Arquitetura Desmembrada / Anthony Vidler
Arquitetura Desmembrada / Anthony Vidler, Coop Himmelblau, Open House, 1983-89
Coop Himmelblau, Open House, 1983-89

  • Meu corpo está em todo lugar: a bomba que destrói minha casa também danifica meu corpo, na medida em que a casa já era uma indicação do meu corpo
  • [ Jean-Paul Sartre, O Ser e o Nada ]

A ideia de um monumento arquitetônico como uma corporificação e representação abstrata do corpo humano, sua dependência na analogia antropomórfica para a autoridade proporcional e figurativa, foi, somos levados a crer, abandonada com o colapso da tradição clássica e o nascimento de uma arquitetura tecnologicamente dependente. Com a isolada exceção da vã tentativa de Le Corbusier em estabelecer o modulor como a base para medição e proporção, a longa tradição de referência corporal desde Vitruvius à Alberti, Filarete, Francesco di Giorgio, e Leonardo parecem ter sido definitivamente abandonadas com a ascensão de uma sensibilidade modernista dedicada mais ao abrigo racional do corpo do que à sua inscrição matemática ou emulação pictórica.

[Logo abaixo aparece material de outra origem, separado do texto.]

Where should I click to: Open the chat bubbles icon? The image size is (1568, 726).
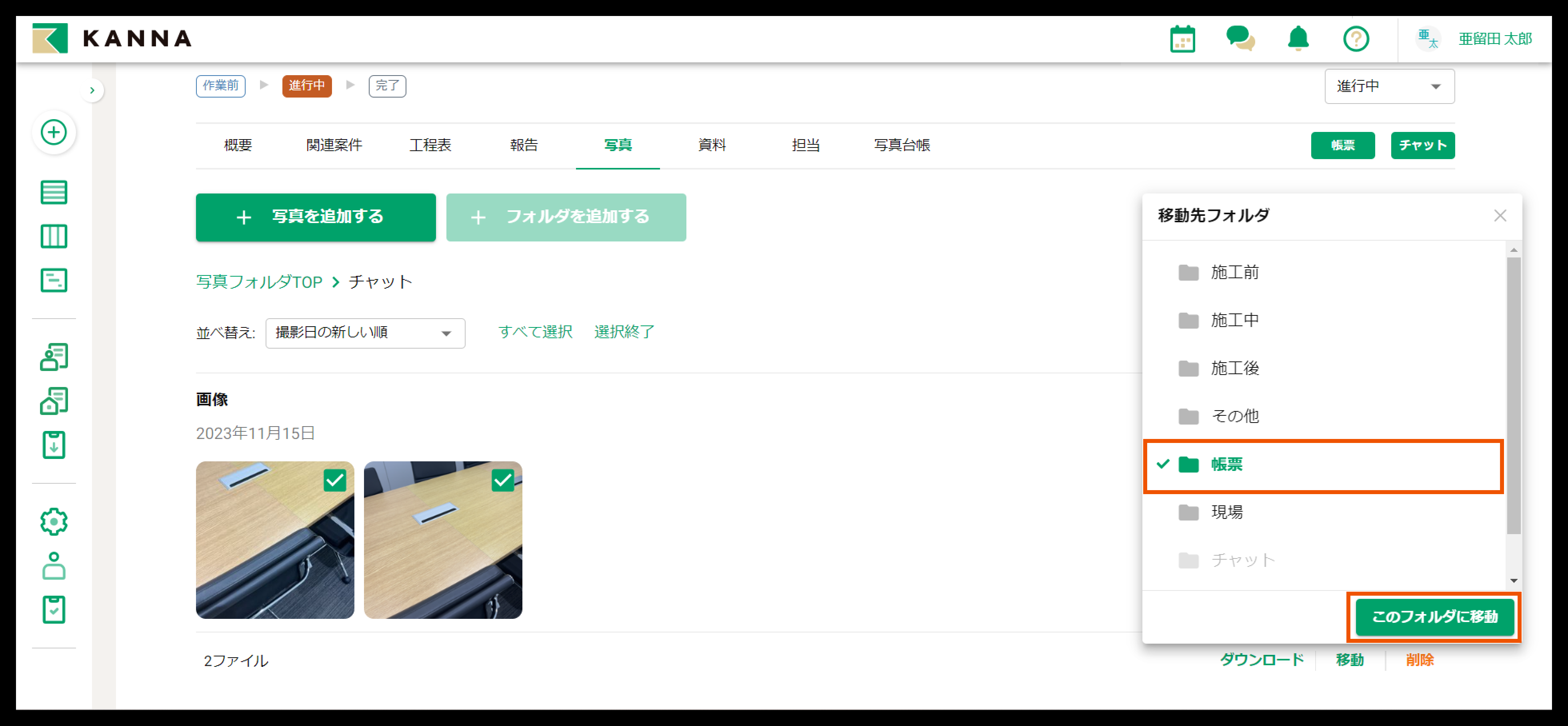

Nesse contexto é interessante notar um recente retorno à analogia corporal por arquitetos tão diversos quanto Coop Himmelblau, Bernard Tschumi e Daniel Libeskind, todos preocupados em propor a reinscrição do corpo em sua obra, como inspiração referente e figurativa. Mas esse renovado apelo às metáforas corpóreas é evidentemente baseado em um “corpo” radicalmente diferente daquele no centro da tradição humanista. Como descrito de forma arquitetônica, parece ser um corpo em pedaços, fragmentado, se não deliberadamente dilacerado e multilado quase além do reconhecimento. Além disso, esse “corpo” é avançado, bastante paradoxalmente, precisamente como um sinal de um afastamento radical do humanismo clássico, uma ruptura fundamental com todas as teorias da arquitetura que pretendem acomodação e harmonia doméstica. Evocado como referência e como gerador de uma arquitetura que resista, como Coop Himmelblau insistiu desde finais dos anos 60, contra o humanismo “Palladiano” e o modernismo similar ao Corbusiano, esse corpo não serve mais para centrar, para fixar, ou para estabilizar. Ao invés disso, seus limites, interior ou exterior, parecem infinitamente ambíguos e extensivos; suas formas, literais ou metafóricas, não são mais confinadas ao reconhecivelmente humano mas abrange toda existência biológica desde o embrionário até o monstruoso; seu poder reside não mais no modelo de unidade mas na intimação do fragmentário, do esmigalhado, do despedaçado.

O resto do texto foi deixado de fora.